You need to review the material used, piston size, caliper design but larger disc diameter, etc.

Very slow process as you need to do it step by step and install/remove the wheel at each step while stressing the e-brake by placing the car on slope.
Two different metal materials in use so had to take extra pre-caution.

Even with all sorts of protection, I inhaled tiny amount of metal dust as I didn't double check the mask fitment…..
Not feeling well….

Started with 2mm skimming but no-where near the ideal clearance so went for 3mm.
Looked OK but when you rocked the caliper body on purposely in diagonal direction (very unlikely to happen though....), not safe enough so went 3.5 - 4.0mm.

Because the e-brake caliper is held by the bolt through metal tube that are surrounded by rubber bush, the whole caliper body can not only slide L <-> R but also can move in all direction around x-y-z axis.
The movement along the circumference of the disc is small but the caliper must retain the strength.

I'm more worried about the load applied when the e-brake was operated at moderate speed.

I won't be able to test all scenarios so decided to stop at 4.0mm skimming which resulted in about 5.0mm clearance against the wheel inner surface under no load condition.

Asked the owner to test this setup under all sorts of conditions then apply coating.

With the larger disc diameter, the e-brake has some level of advantage from the positioning point of view. However, the piston size, caliper body, etc are much smaller than the OEM spec.
Therefore, under certain conditions, I recommned using e-brake with the car in-gear.
















When I saw this, not surprised to see the missing bolts at the IG coil covers.
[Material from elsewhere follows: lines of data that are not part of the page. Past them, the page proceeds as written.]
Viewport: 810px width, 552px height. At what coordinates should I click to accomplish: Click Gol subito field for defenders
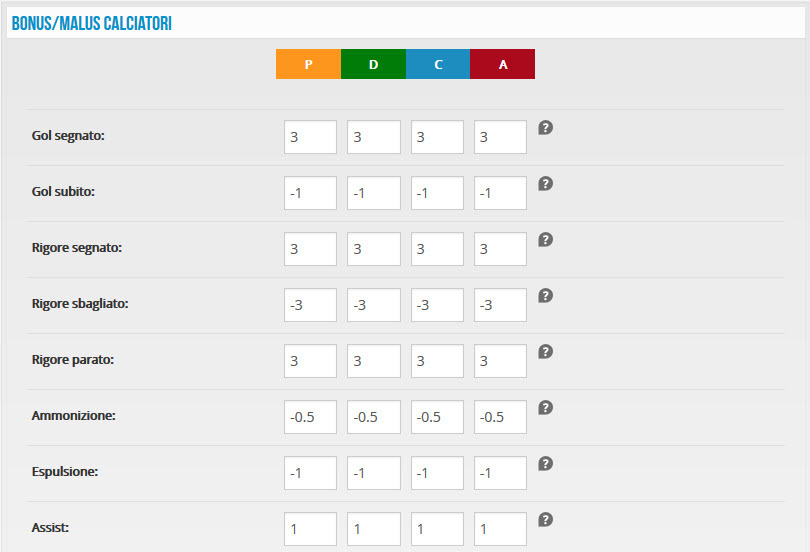point(374,193)
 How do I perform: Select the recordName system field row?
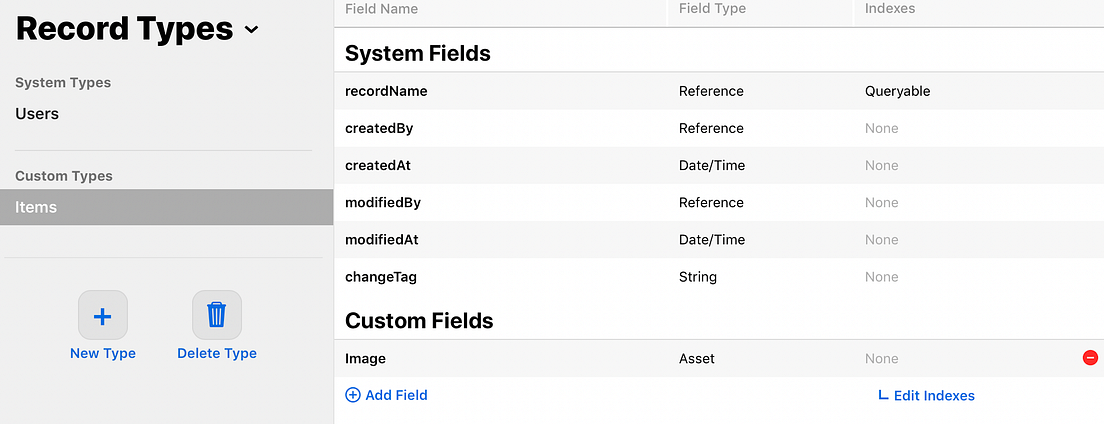click(x=386, y=91)
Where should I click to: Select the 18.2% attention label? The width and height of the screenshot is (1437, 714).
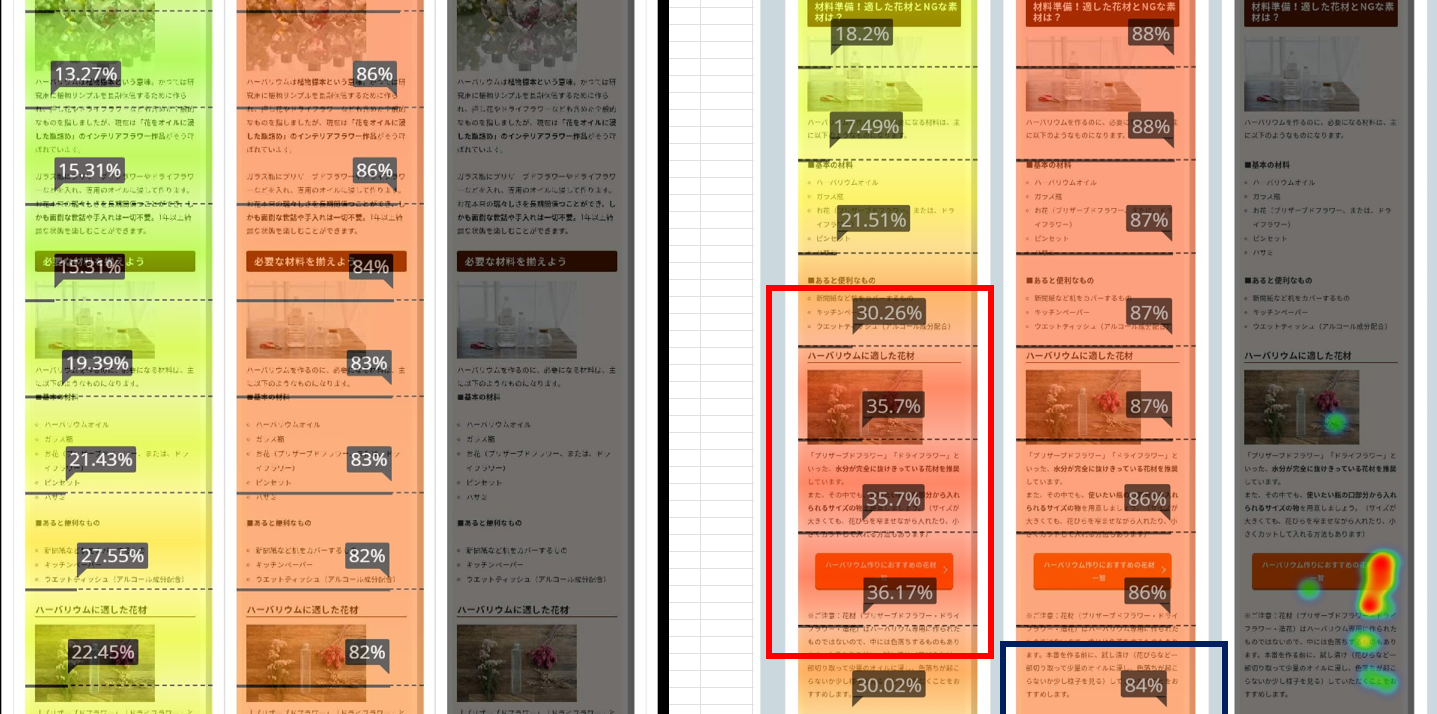pos(861,34)
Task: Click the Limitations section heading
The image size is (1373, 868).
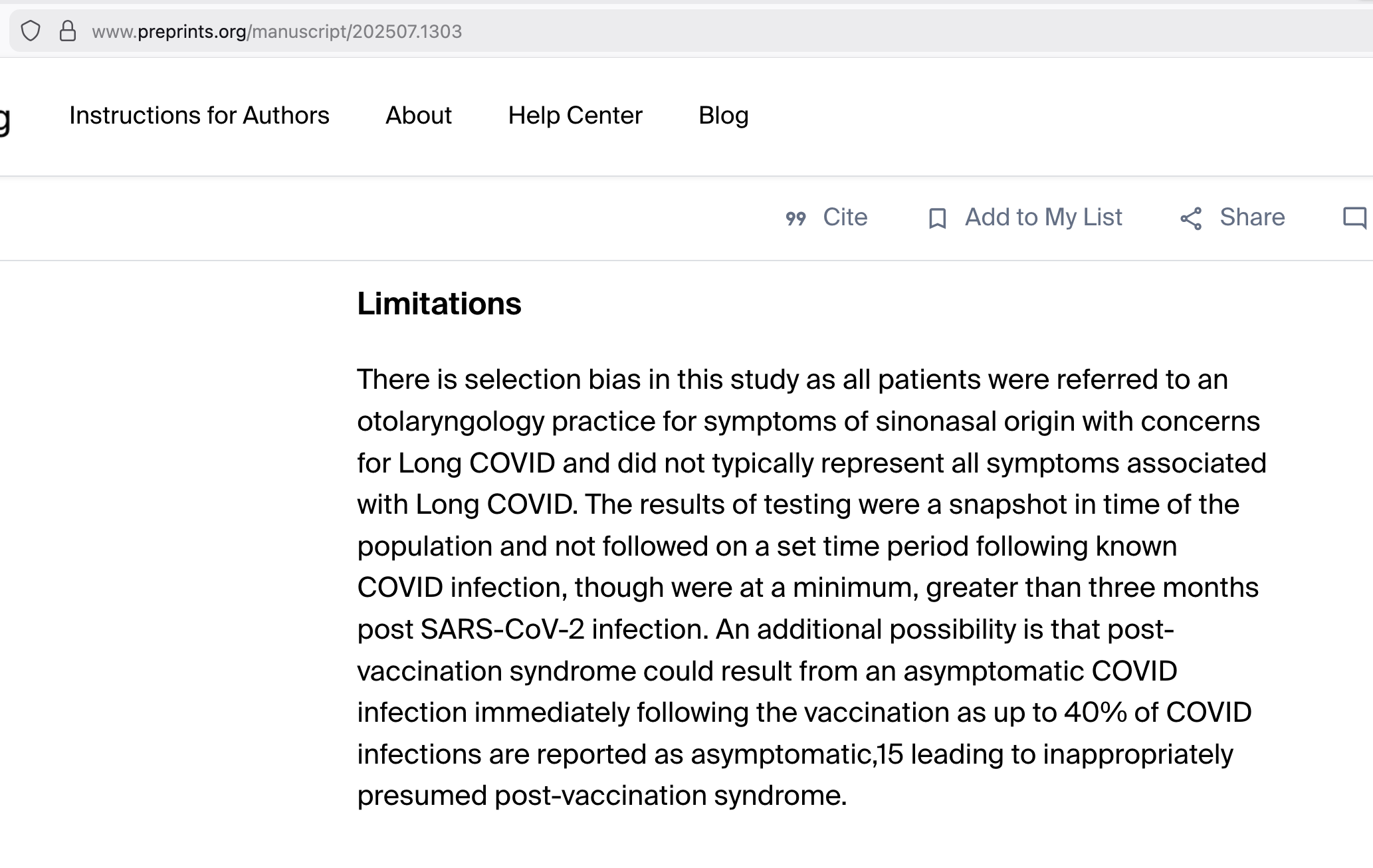Action: click(439, 304)
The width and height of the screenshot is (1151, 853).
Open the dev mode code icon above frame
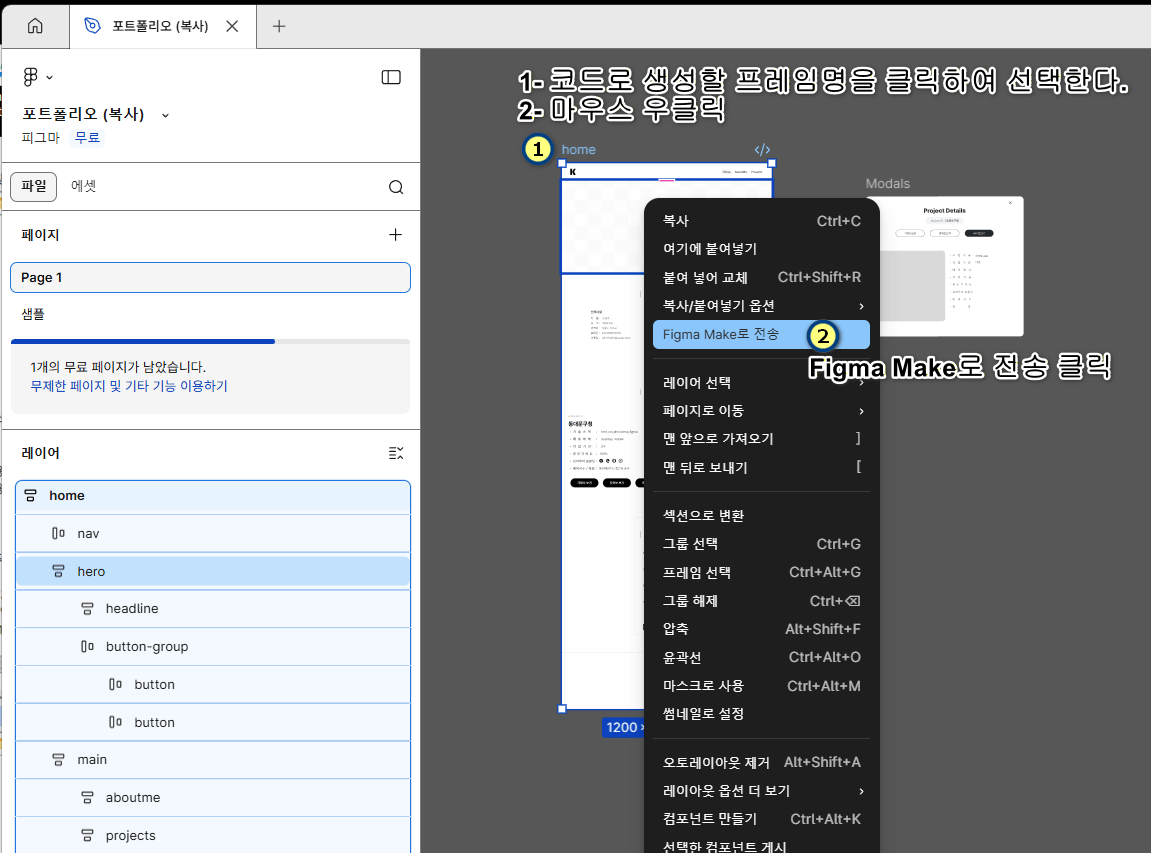tap(762, 150)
Also, lots of bubbling everywhere....

The oil filler cap has rubber gasket and the coating couldn't even withstand the pressure from the rubber.
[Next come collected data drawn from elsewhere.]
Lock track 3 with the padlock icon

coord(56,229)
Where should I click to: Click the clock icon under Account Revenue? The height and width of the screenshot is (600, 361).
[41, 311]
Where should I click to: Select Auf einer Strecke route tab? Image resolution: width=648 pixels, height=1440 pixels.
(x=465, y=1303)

The coating was not strong enough that over multiple heat cycling, it melted allowing the loss of bolt torque at the IG coil cover.
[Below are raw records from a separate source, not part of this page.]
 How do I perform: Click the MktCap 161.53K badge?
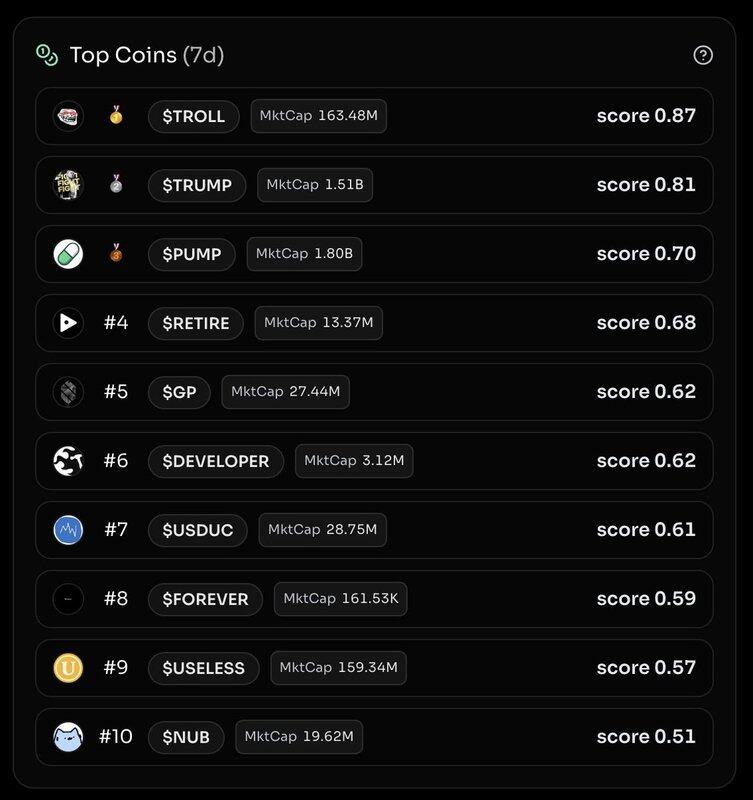coord(341,598)
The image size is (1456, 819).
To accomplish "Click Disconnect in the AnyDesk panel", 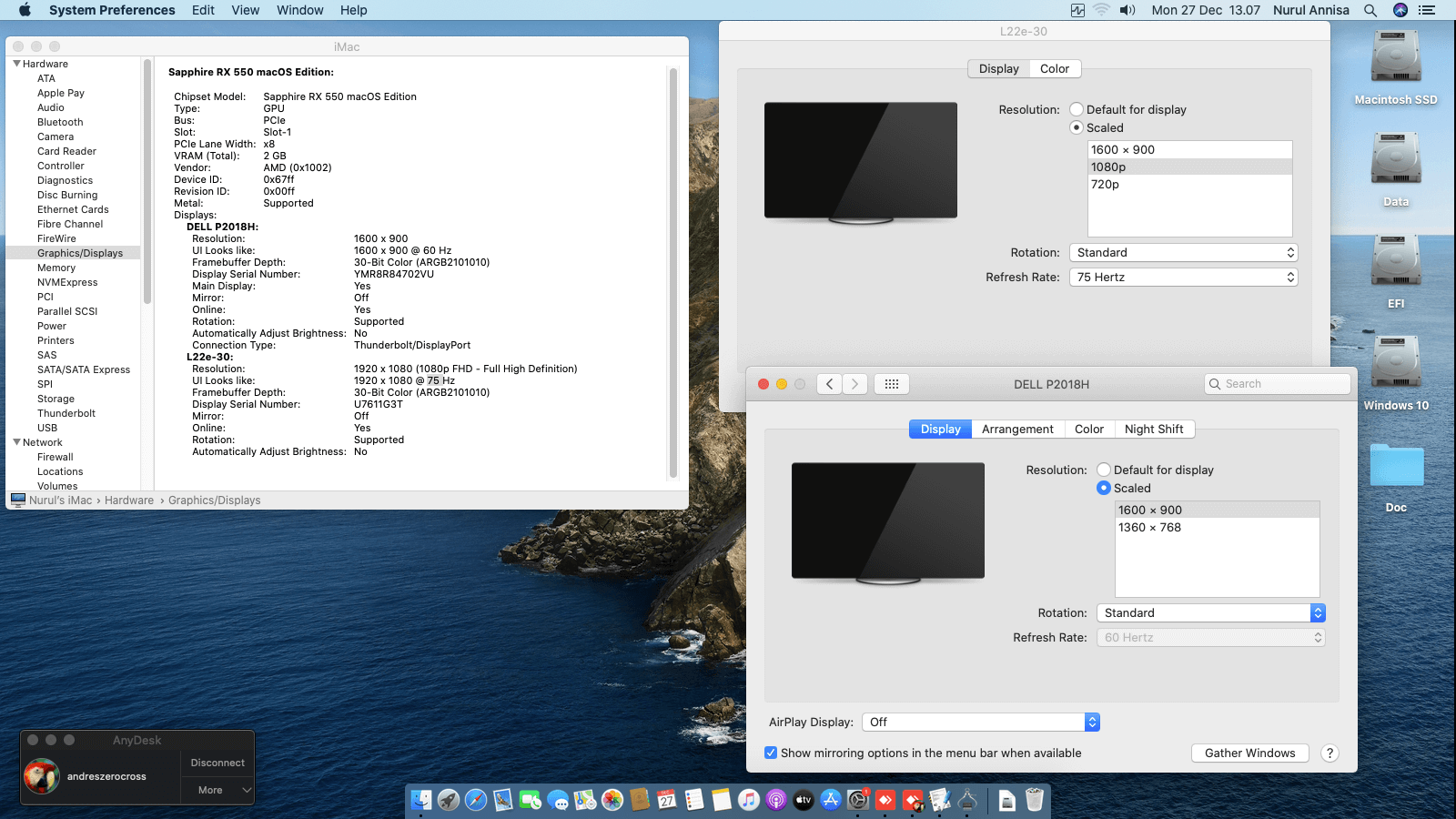I will click(217, 763).
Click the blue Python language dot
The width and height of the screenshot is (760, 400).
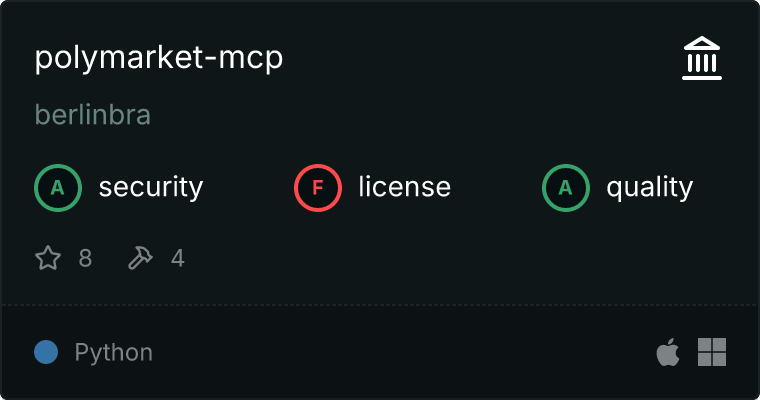(x=46, y=352)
Even the bolts holding the IG coil got loose and backed off.

Not good…


OEM cover doesn't have coating material at the bolt seating area but if the coating is hard enough, it can stay there.


Several years ago, similar things happened with one owner with refurbished wheel.

He bought the car from another owner and the wheel was refurbished years before the sale.

While the coating was fine on street driving condition in UK, the new owner took the car through European mountain road with hard braking.

When he got back to UK, he noticed all wheel nuts got loose.



Will try using the ceramic scraper to see whether I can remove at least the coating at the bolt seating area.

It would be best if the owner can strip all this coating and re-coat it using different coating place as I don't think the previous place did good preparation on magnesium.
Also, question mark on the coating quality after seeing all sorts of problem.

Not easy removing/installing the Rear valve cover though with eng kept inside the bay without touching the mount bolt.
On top of this, requires long time for creating oil free mating surface for the valve cover gasket.





Hope to carrying out the installation outing today for first check-up on the BBK and e-brake installation.

Then, wait for tomorrow early morning or evening to carry out the disc/pad bed-in process.